Australia’s red meat industry needs to continue to amplify consumer trust in products via end-to-end transparency in the supply chain to satisfy customers who increasingly want to know where their food comes from.

That was among the messages stakeholders heard at the inaugural Integrity System Company (ISC) Stakeholder Forum in August, when Retail Doctor’s General Manager – Consumer Insights, Anastasia Lloyd-Wallis (pictured above) addressed the forum.

Anastasia took a deep dive into consumer insights, outlining the value of integrity systems to consumers in verifying provenance and ensuring transparency in a retail ecosystem where it’s no longer about online and offline, but rather a whole journey.

Anastasia said amid the rise and rise of digital, the big five retail consumer trends of omnicommerce, education, time as a currency, trust and ethics were growing in a changing consumer landscape.

“Trust is an increasing concern for consumers. End-to-end product transparency really builds this relationship. We’re in a good position because our customers can trust us, but how do we demonstrate it so they can hear what we can offer?” Anastasia said.

“Customers are looking for transparency and trust much more than they were. Customer trust has reduced, and we need to amplify that trust via end-to-end transparency.”

Looking ahead, data systems to show the breeding, the fattening, the birth date, the processing date and the logistics throughout the supply chain should be used to demonstrate this complete transparency and generate trust amongst customers.

“And ethics – overall, 77% of Australian consumers say it’s important to see this. Consumers are really interested in the journey and transparency and want to know ‘where has this product come from?, particularly for Millennials,” Anastasia said.

Anastasia said Millennials – the generation born after 1980 and before 2000 – view trust and ethics as important drivers when they’re buying products.

“40% of Millennials would walk past a supplier or choose a different product if it didn’t align with what they were looking for,” Anastasia said.

“This is our future customer. Millennials, one of the largest generations in history, is about to move into its prime spending years.

“It’s estimated Millennials will comprise 50% of the global workforce by 2020, and Millennial spending power is set to overtake Generation X by 2020. It’s important for us to understand the way they behave and their emotional drivers.

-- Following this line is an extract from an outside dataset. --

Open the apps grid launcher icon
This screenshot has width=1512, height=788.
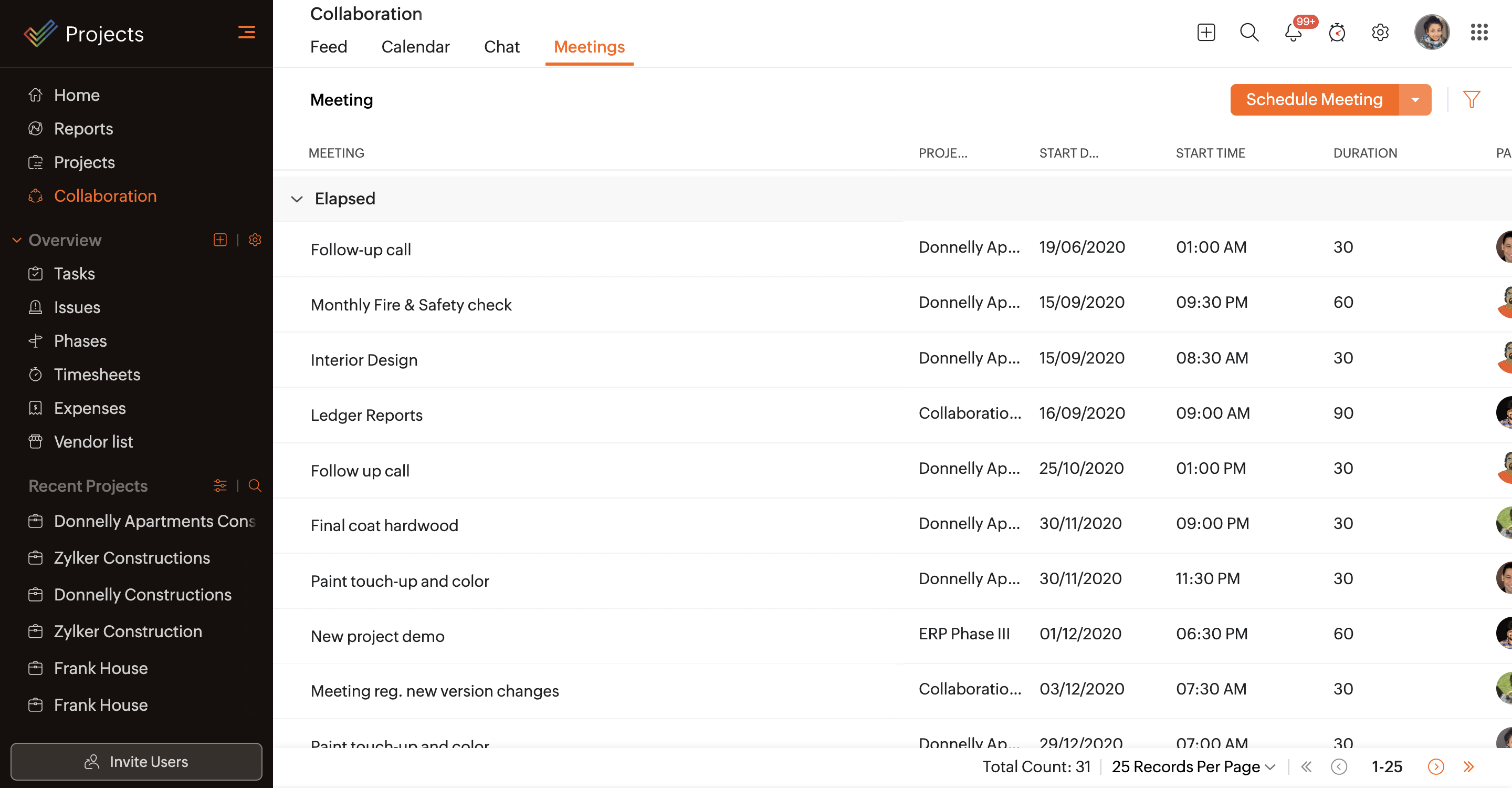tap(1478, 33)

“20% of Millennials do all of their grocery shopping online, 60% spend more than five hours a day on their phone, and 60% actively engage with brands and products on social media and online.

“They’re really looking for a seamless, friction-less experience when they’re shopping.

“It’s very much about time as currency for this customer and transparency, which I think we do very well in this sector, showing full provenance of our products, end-to-end.

“However, we need to remember Millennials can be anything from a 19-year-old student to a 30-year-old corporate. It’s important to understand emotional drivers and personality types and how to appeal to that.”

Anastasia said omnicommerce, referring to a consistent, integrated and seamless customer experience across all sales channels, whether in-store, online, on a mobile device or on social media, shows we are shoppers 24/7, customers can buy anything with the click of a button.

“68% of consumers would like to click and collect, and we’ve seen a 130% growth in food apps,” Anastasia said.

“And education means with 24/7 shopping, we now have 24/7 information. Customers have all the information at their fingertips so we need to be making sure we are giving them this information rather than them searching and finding it elsewhere.”

For Anastasia, her disciplined, rational and precise personality type sees her purchase the same red meat products every week, based on research and quality functionality. Coming to her own judgement, Anastasia bases her purchases on the information available to her and she considers brand trust as important.

She said as consumers are the most important part of the supply chain, it’s critical for the red meat industry to understand consumers’ needs and adapt integrity system communication to reinforce a consistent source of ethics and trust through traceability and end-to-end transparency.